» **Given problem**
Reproduce all of the material below line for line, leaving out the pictures.

(Element lookup records)
|---|

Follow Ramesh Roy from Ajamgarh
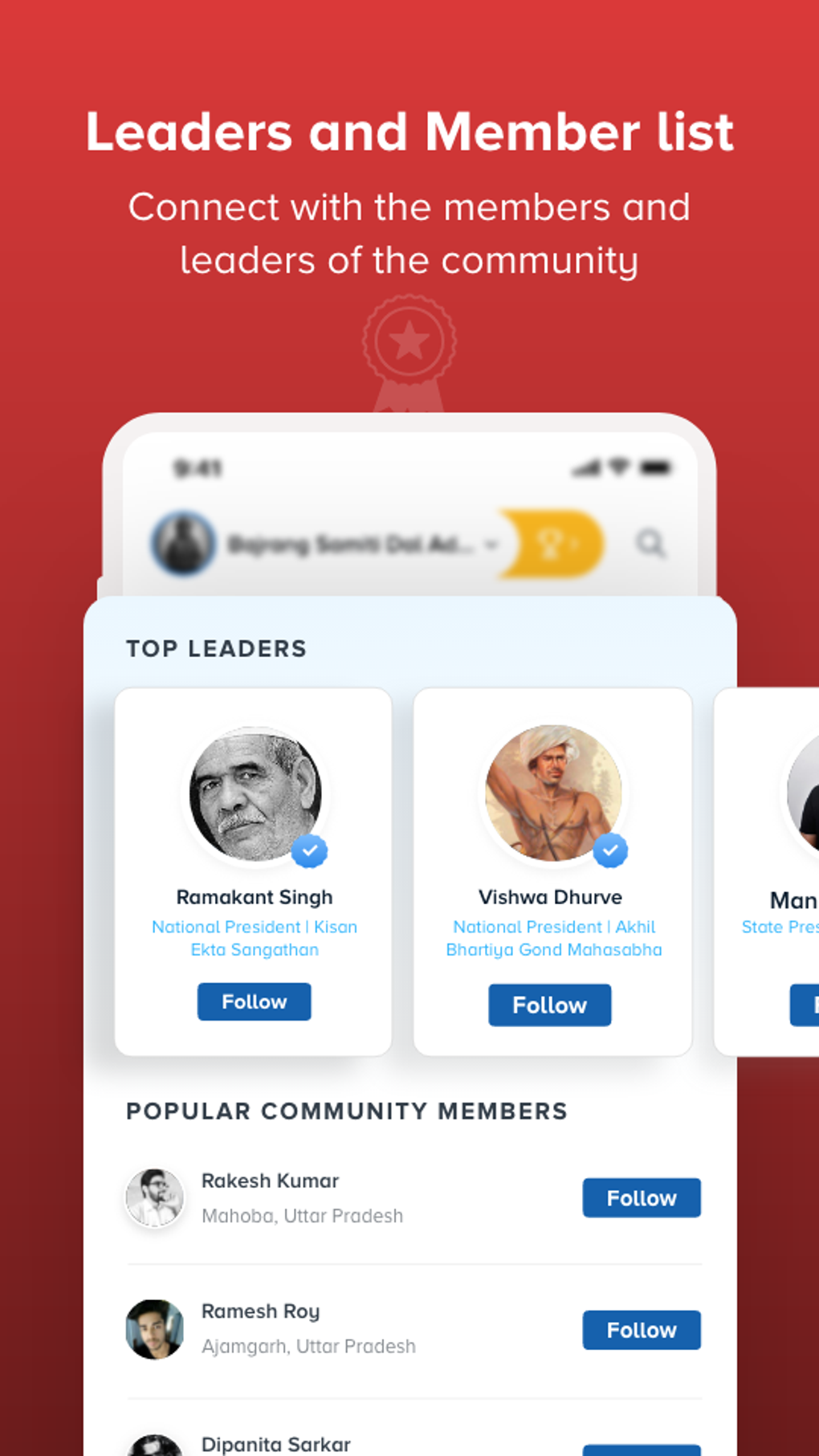Screen dimensions: 819x1456 pyautogui.click(x=642, y=1330)
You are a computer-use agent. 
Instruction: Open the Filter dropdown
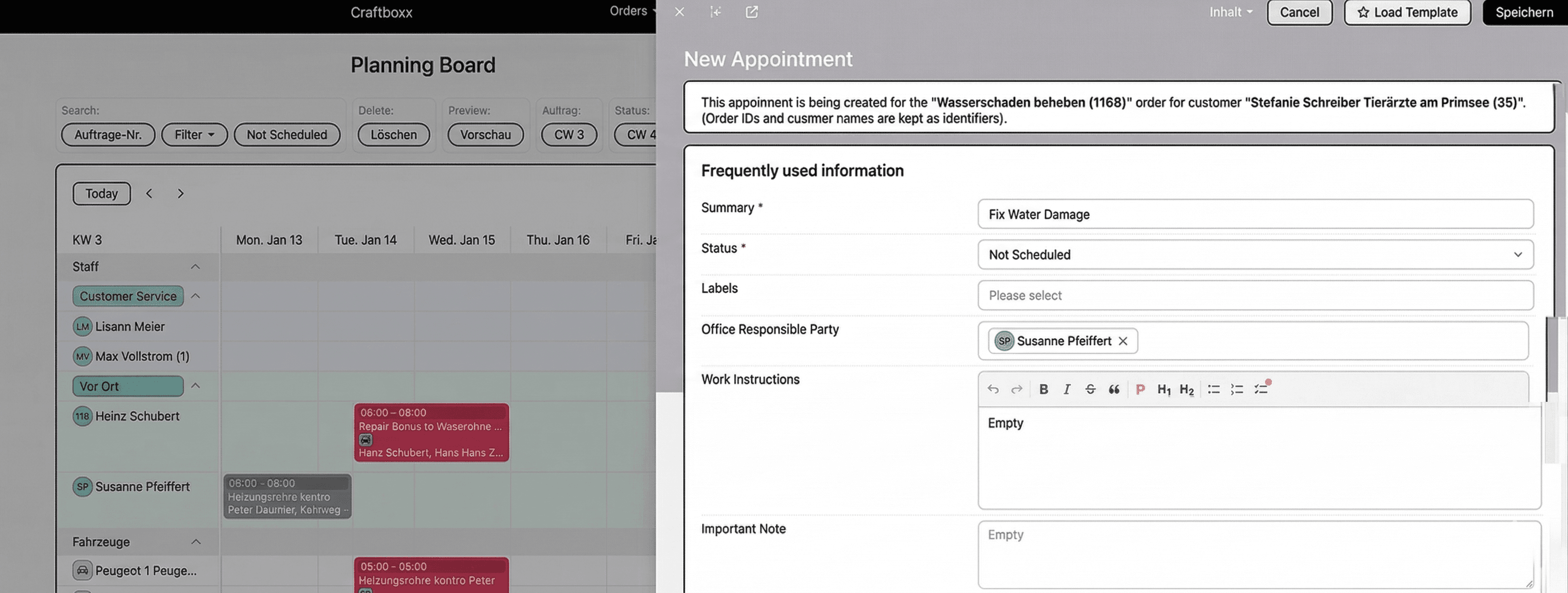click(x=194, y=134)
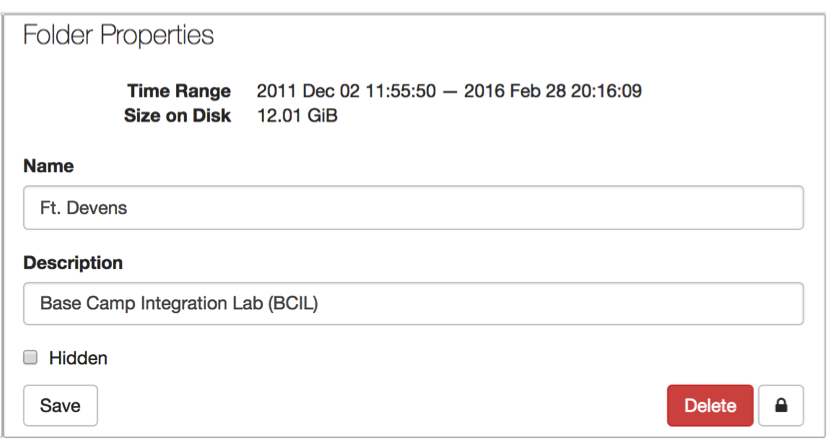Click the Folder Properties heading
Screen dimensions: 832x444
pyautogui.click(x=118, y=35)
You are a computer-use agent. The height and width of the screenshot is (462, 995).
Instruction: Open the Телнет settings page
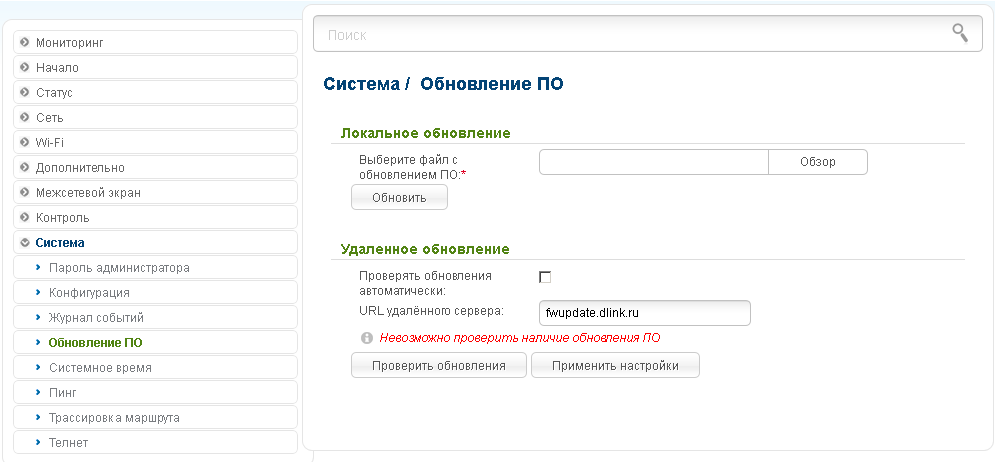68,443
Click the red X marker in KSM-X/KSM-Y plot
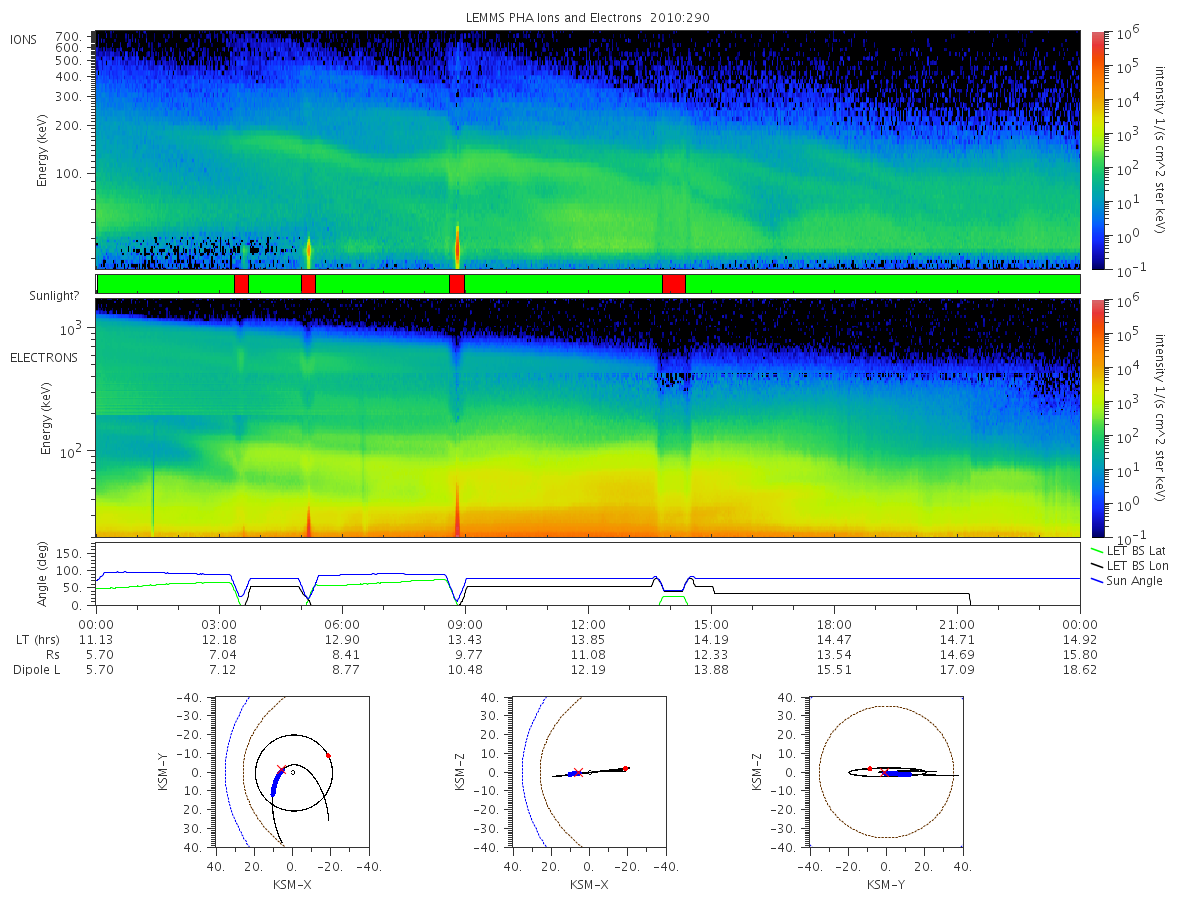This screenshot has height=900, width=1200. click(281, 770)
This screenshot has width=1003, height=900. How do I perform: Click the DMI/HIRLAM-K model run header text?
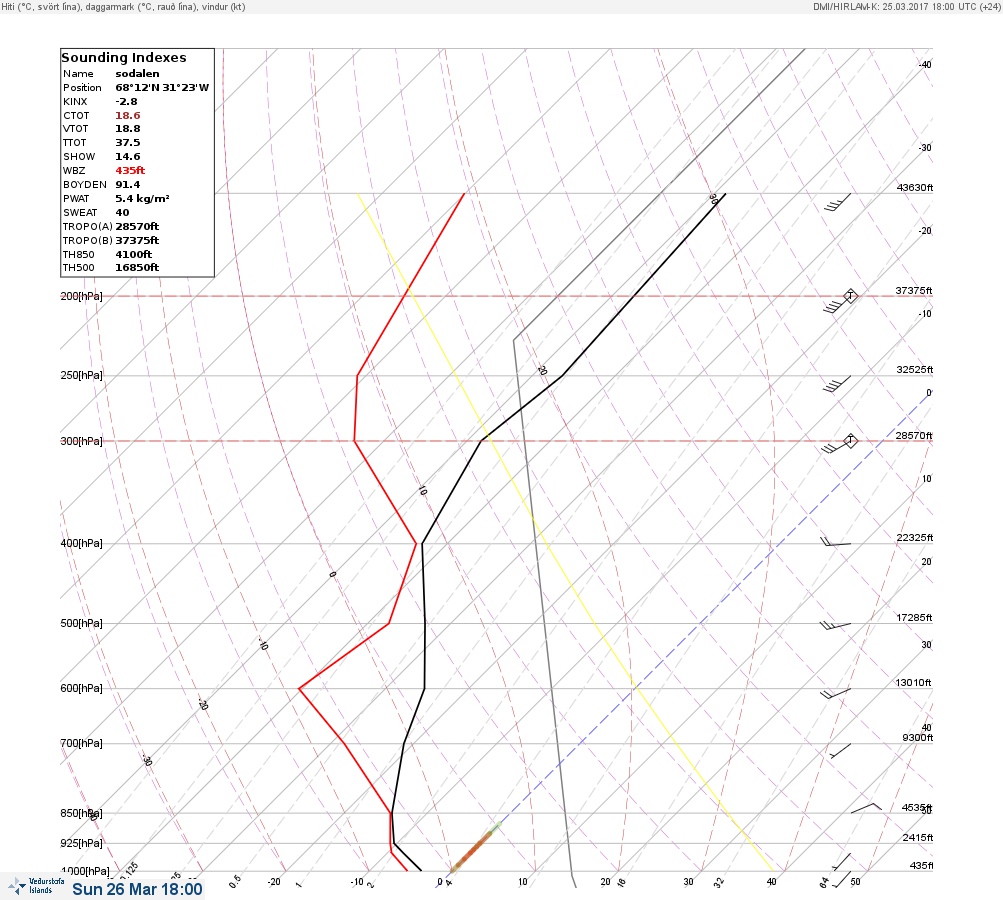tap(906, 6)
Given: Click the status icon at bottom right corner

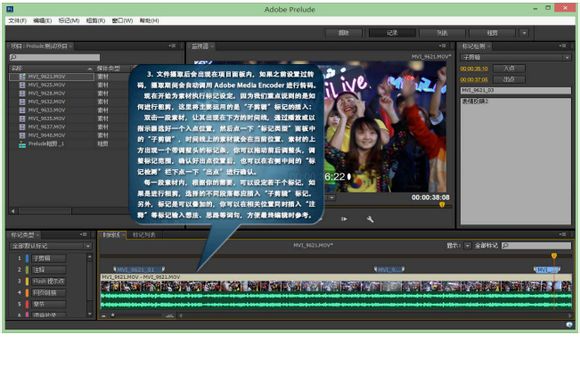Looking at the screenshot, I should pyautogui.click(x=569, y=324).
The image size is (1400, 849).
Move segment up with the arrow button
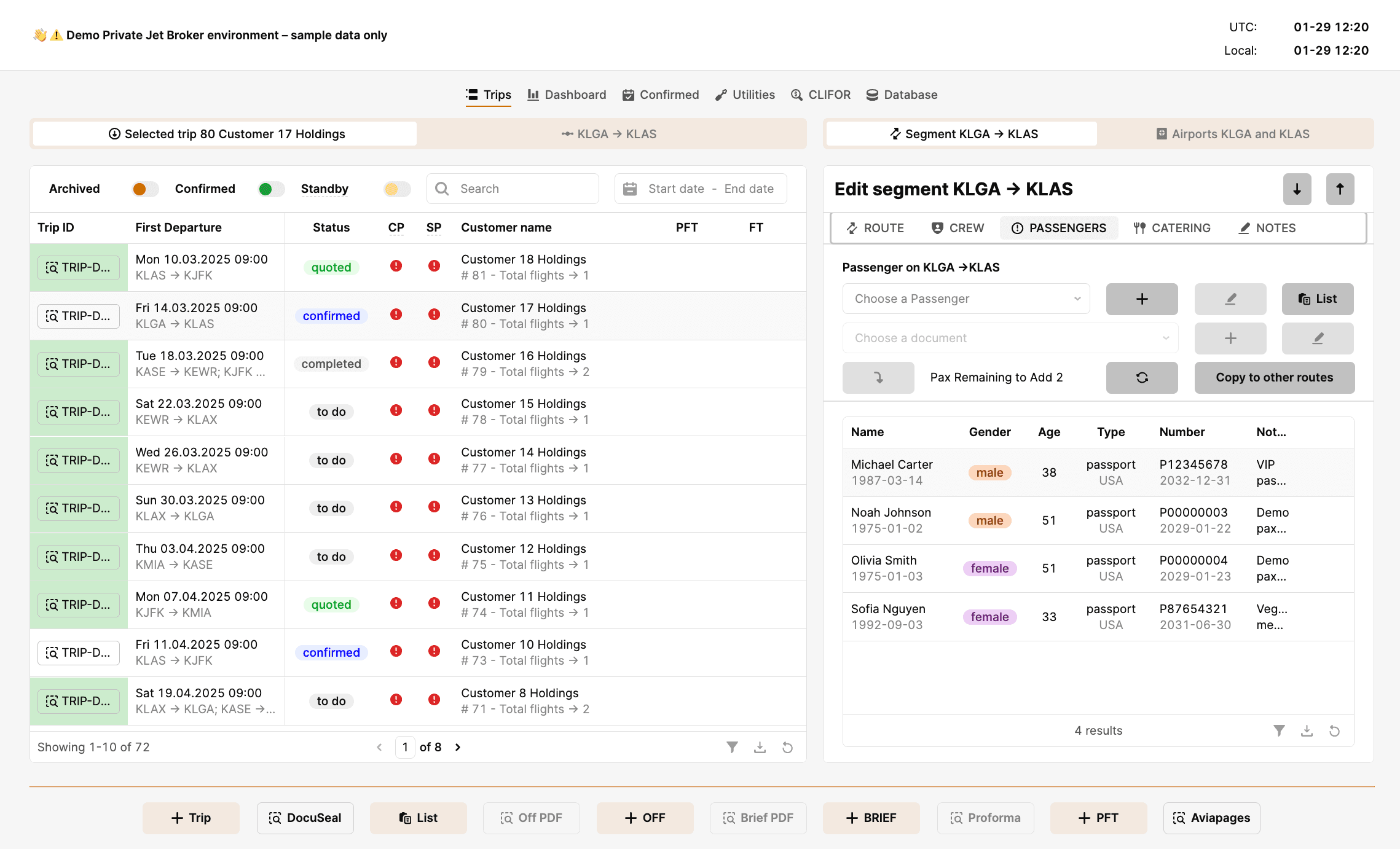1340,189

|---|

» **The output**
Follow Ramesh Roy from Ajamgarh
Screen dimensions: 819x1456 pyautogui.click(x=642, y=1330)
You are a computer-use agent. 
Instruction: Open the Filter dropdown
click(x=194, y=134)
Click the Folder Properties heading
Screen dimensions: 832x444
pyautogui.click(x=118, y=35)
You are a computer-use agent. The height and width of the screenshot is (462, 995).
Instruction: Open the Телнет settings page
68,443
Click the red X marker in KSM-X/KSM-Y plot
This screenshot has height=900, width=1200. click(281, 770)
This screenshot has width=1003, height=900. How do I perform: Click the DMI/HIRLAM-K model run header text?
tap(906, 6)
Given: Click the status icon at bottom right corner

Looking at the screenshot, I should pyautogui.click(x=569, y=324).
The image size is (1400, 849).
Move segment up with the arrow button
1340,189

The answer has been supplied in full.